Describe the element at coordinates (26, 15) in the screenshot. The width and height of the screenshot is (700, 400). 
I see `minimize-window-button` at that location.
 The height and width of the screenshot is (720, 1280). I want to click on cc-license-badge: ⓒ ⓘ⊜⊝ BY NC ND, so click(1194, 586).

# # # #

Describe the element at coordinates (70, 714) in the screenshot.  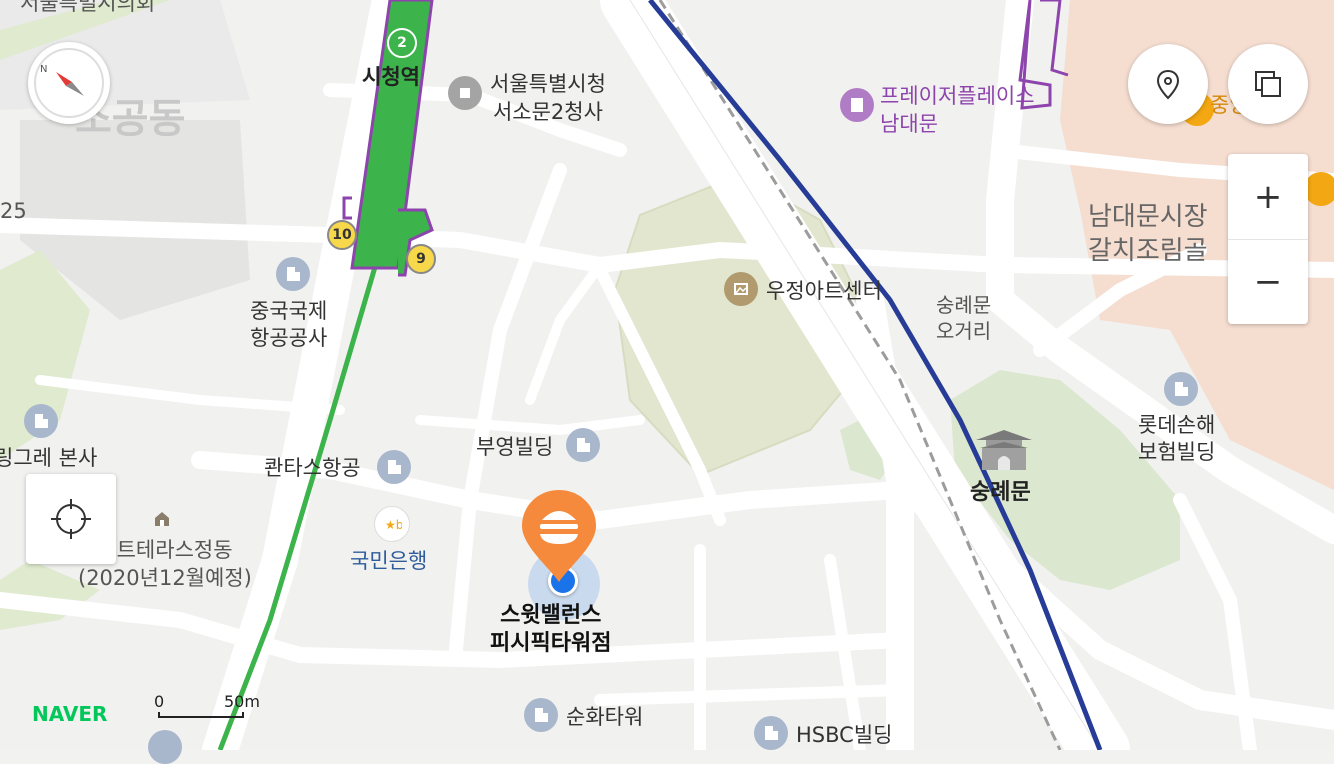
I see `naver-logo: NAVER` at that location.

# # # #

▶ _Work item_: Extract the data between the line holding "Describe the element at coordinates (26, 15)" and the line holding "The height and", inclusive, and repeat those lines exactly.

▶ _Exercise output_:
Describe the element at coordinates (26, 15) in the screenshot. The width and height of the screenshot is (700, 400). 
I see `minimize-window-button` at that location.
 The height and width of the screenshot is (720, 1280). I want to click on cc-license-badge: ⓒ ⓘ⊜⊝ BY NC ND, so click(1194, 586).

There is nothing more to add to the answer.